I surely never look fresh when travelling for more than a couple of hours, especially when the travel happens at night which was the case of my move on from Maceió to Cascavel. I used a local airline – Azul. Five hours on two planes, a transfer of 40 mins – which eventually turned into a transfer of 10 mins as my first plane arrived twenty mins late and when I finally managed, all stressed-out and desperate, to get out of the packed plane from all the way back there where I was seated, I had about 10 mins to get onto my other plane – so yes, I was way past the boarding time.

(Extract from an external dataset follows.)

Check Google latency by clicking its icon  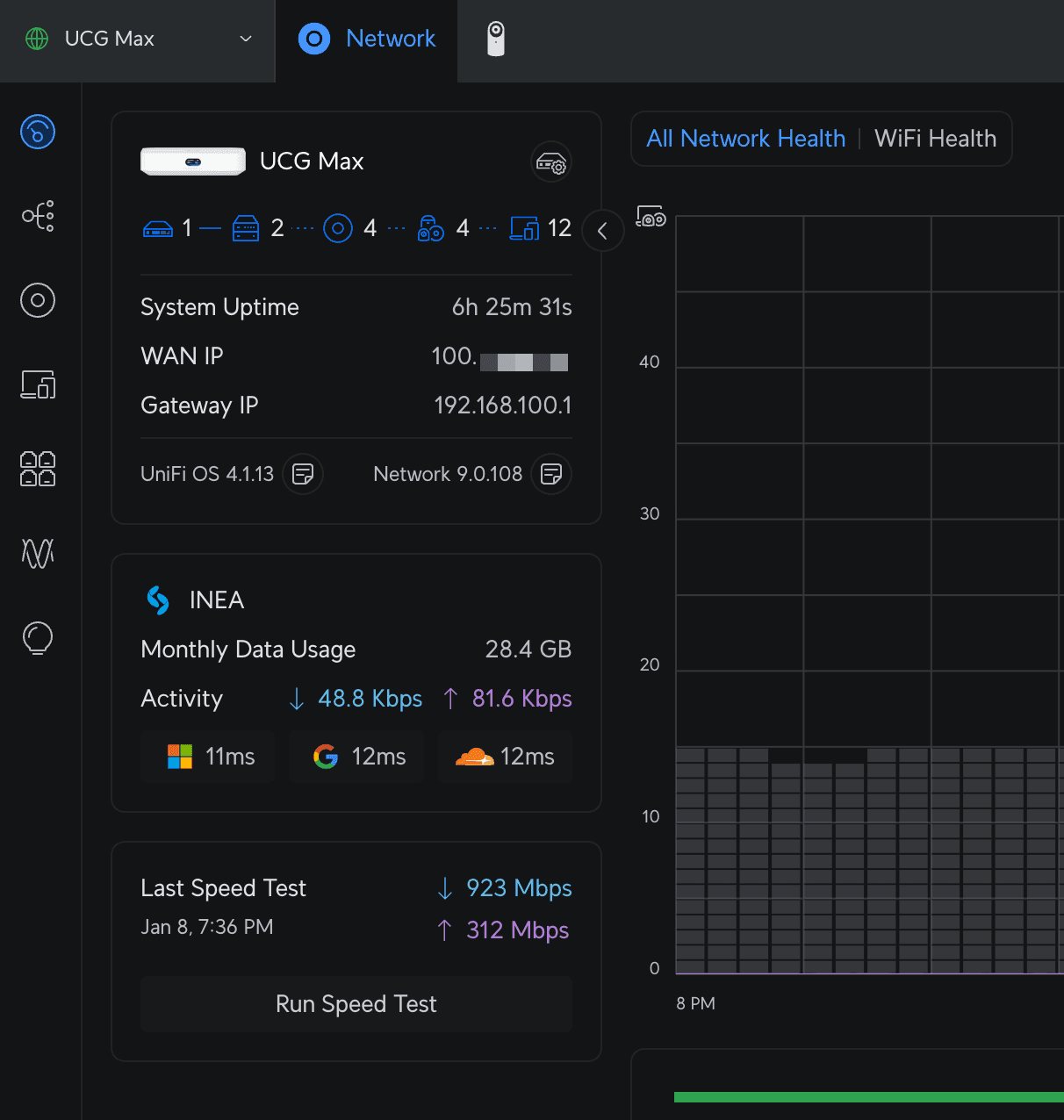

I spoke with the stewardess and urged her to do something about my situation. Luckily, she spoke English and she picked a phone on the plane to speak with someone which had a magical effect. A security guard was waiting for me right at the end of the tunnel I walked through when I got out of the plane, and took me to an elevator where there was another security man already in who confirmed that my suitcase was safely transferred to the plane which I was about to board. After a few seconds on the elevator the doors opened and right out there on the road there was a van with a Brazilian lady whose incoming flight was also delayed and who was also flying to Cascavel.
The two gentlemen opened the door of the car for me and got on themselves as a security woman standing by the van got on too to drive us in three minutes to the plane. I walked up the stairs into the small, almost private-looking plane and was assured again by a stewardess present that my suitcase was already loaded. There were about fifteen people on the plane only so the flight felt somehow truly special.
Sitting down in peace and in disbelief of how fast and well things happened I had this thought on my mind: “Wow, this is how it feels when you are a movie star!” The second thought went: “This felt like in an action movie!” And trust me, it did. It did feel special. On the Azul planes you get free soft drinks and then as many packages of selected snacks as you want (they include chips, nuts, and jellies). I fed myself on these richly, not minding my healthy lifestyle and the fact that it was midnight, as I was celebrating that things went well in the end and enjoying the VIP feeling.